• _Aim_:
Retype the records from the line containing "Screen dimensions: 644x362" through the line containing "[x=59, y=126]", both lines included.

• _Extracted data_:

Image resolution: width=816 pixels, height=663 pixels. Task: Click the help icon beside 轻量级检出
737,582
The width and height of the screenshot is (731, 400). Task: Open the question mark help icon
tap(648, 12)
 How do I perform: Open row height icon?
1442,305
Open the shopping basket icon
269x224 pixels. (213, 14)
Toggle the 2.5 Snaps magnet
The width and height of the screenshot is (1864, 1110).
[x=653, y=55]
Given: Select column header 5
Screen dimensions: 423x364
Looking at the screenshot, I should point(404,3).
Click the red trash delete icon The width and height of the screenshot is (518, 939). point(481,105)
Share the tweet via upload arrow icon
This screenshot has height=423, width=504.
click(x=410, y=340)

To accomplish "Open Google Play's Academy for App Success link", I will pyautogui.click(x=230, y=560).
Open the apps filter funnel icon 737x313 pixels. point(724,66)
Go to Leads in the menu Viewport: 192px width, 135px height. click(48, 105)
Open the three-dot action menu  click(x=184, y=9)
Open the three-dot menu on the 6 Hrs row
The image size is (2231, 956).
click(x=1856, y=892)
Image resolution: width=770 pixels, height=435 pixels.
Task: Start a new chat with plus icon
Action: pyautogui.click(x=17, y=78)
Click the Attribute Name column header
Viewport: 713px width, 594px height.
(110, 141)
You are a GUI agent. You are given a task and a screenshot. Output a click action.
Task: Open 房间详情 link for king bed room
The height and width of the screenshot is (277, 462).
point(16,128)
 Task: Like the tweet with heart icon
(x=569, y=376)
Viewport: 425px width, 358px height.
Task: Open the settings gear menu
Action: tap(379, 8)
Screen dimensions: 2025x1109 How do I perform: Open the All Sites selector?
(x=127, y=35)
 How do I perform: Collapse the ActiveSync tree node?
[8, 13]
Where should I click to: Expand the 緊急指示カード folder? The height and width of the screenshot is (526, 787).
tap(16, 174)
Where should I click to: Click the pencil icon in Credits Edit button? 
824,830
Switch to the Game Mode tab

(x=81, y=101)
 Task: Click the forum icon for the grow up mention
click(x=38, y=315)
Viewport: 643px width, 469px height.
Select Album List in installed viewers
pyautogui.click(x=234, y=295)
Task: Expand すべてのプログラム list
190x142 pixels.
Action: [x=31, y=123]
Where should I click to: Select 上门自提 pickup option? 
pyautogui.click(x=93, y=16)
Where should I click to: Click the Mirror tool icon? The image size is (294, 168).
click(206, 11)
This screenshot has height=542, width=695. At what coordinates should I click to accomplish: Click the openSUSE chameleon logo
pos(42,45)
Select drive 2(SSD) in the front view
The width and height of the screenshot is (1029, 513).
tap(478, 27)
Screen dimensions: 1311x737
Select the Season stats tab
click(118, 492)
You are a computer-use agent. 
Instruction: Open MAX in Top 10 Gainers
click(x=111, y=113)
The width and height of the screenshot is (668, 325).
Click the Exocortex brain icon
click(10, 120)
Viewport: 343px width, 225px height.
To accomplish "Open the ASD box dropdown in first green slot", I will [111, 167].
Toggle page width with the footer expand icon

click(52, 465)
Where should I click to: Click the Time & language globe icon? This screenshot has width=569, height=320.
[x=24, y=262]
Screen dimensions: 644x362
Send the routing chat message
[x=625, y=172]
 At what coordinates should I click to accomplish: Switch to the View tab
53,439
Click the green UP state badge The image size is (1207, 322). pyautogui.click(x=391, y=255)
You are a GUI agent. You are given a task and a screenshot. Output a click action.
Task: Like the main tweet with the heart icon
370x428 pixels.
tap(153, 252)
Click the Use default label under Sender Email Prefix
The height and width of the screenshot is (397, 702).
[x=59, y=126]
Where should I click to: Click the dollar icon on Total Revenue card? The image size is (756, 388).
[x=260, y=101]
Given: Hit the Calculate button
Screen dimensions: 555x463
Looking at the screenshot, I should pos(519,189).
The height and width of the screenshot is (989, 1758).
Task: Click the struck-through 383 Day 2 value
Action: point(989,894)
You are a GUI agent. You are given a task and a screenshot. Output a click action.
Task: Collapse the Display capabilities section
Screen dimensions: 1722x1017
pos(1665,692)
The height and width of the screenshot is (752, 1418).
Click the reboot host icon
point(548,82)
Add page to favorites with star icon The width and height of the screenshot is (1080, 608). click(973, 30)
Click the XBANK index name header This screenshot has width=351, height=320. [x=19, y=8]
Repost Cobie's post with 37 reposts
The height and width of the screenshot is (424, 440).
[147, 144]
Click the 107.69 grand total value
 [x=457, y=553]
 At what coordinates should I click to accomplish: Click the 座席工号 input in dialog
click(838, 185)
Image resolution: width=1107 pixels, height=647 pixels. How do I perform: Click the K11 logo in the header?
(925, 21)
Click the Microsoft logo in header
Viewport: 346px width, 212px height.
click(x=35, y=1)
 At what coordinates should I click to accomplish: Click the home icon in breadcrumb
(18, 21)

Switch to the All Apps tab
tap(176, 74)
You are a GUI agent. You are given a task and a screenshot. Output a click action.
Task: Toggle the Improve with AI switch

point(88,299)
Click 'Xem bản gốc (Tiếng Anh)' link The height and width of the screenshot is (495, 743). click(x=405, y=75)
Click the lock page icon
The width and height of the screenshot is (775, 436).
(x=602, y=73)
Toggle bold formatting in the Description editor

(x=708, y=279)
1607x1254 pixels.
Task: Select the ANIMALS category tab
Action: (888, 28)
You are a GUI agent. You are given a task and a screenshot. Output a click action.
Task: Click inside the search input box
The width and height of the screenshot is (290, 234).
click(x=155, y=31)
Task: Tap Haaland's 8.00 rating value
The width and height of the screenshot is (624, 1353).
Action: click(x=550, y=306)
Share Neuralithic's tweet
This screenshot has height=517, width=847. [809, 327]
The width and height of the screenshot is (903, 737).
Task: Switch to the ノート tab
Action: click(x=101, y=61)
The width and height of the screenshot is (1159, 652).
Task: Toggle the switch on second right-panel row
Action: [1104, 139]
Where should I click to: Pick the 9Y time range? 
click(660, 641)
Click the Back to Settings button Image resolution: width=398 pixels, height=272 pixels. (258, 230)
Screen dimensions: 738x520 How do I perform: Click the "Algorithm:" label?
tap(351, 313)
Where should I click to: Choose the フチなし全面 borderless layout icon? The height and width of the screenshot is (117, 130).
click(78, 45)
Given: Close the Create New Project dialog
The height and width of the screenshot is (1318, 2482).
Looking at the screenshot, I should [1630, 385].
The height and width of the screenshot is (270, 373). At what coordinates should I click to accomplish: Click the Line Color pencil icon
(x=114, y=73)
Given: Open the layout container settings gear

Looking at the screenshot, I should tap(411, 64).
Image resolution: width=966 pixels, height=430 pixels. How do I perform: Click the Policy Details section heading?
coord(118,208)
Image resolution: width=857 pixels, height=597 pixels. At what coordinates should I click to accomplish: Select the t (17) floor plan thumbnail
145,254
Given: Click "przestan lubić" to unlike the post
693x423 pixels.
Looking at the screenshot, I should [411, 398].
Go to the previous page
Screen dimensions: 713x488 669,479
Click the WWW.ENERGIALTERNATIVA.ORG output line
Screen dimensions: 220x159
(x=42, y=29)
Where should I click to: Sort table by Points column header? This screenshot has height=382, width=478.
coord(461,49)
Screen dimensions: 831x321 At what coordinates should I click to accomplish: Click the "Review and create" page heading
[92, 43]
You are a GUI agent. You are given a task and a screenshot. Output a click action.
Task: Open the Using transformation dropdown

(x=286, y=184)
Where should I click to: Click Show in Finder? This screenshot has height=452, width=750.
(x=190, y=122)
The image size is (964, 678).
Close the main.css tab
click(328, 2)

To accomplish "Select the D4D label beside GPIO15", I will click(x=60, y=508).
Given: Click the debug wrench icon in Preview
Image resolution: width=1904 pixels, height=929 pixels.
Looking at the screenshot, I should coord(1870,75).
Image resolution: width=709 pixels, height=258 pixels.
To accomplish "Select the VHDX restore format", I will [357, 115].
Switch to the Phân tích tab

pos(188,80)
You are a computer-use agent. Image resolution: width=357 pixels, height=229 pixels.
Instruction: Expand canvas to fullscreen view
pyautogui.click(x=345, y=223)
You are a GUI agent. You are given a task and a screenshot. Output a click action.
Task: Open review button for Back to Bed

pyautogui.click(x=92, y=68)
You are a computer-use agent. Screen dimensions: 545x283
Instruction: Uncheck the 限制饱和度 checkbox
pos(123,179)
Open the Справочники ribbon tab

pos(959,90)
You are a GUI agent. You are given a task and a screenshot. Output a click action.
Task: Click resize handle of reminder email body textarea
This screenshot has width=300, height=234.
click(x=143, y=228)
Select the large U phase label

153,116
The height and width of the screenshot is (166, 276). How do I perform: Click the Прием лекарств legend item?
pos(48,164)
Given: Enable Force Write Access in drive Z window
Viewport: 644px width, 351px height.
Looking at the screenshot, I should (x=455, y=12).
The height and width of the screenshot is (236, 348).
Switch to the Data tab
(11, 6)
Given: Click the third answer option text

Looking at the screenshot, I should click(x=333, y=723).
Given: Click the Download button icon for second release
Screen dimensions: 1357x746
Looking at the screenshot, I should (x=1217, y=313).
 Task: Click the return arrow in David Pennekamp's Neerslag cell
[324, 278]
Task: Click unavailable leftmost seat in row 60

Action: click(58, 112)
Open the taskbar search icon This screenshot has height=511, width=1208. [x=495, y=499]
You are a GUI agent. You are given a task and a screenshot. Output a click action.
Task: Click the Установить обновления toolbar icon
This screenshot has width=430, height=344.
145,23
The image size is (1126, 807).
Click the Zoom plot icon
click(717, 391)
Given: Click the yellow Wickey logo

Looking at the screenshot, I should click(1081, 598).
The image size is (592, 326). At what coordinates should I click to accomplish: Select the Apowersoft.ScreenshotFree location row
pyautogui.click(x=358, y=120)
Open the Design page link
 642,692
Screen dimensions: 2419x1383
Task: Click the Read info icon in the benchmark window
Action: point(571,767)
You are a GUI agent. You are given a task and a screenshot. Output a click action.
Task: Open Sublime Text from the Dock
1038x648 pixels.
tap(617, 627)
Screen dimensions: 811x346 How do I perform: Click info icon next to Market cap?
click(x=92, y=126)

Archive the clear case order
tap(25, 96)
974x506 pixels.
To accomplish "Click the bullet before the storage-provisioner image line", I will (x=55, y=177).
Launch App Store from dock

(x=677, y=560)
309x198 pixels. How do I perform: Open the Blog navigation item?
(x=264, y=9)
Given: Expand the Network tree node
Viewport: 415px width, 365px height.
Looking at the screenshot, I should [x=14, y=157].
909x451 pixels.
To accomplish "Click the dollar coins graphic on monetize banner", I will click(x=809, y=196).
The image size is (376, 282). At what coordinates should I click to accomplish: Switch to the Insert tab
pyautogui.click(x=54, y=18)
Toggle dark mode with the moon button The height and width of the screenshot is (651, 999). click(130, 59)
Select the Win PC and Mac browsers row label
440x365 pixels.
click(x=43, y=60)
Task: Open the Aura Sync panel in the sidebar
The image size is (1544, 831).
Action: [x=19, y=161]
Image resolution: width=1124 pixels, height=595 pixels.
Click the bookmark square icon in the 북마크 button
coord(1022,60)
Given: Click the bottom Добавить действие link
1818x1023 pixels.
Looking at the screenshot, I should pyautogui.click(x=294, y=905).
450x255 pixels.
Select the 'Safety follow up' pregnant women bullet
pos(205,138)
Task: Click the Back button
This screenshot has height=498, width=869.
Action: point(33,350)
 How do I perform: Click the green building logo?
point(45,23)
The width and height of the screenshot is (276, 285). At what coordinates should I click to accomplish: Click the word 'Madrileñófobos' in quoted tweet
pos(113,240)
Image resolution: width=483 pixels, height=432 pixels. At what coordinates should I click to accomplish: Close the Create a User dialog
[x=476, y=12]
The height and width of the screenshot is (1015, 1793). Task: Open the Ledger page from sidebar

• _Full solution_:
Screen dimensions: 644x362
Send the routing chat message
[x=625, y=172]
 At what coordinates should I click to accomplish: Switch to the View tab
53,439
Click the green UP state badge The image size is (1207, 322). pyautogui.click(x=391, y=255)
You are a GUI agent. You are given a task and a screenshot. Output a click action.
Task: Like the main tweet with the heart icon
370x428 pixels.
tap(153, 252)
Click the Use default label under Sender Email Prefix
The height and width of the screenshot is (397, 702).
[x=59, y=126]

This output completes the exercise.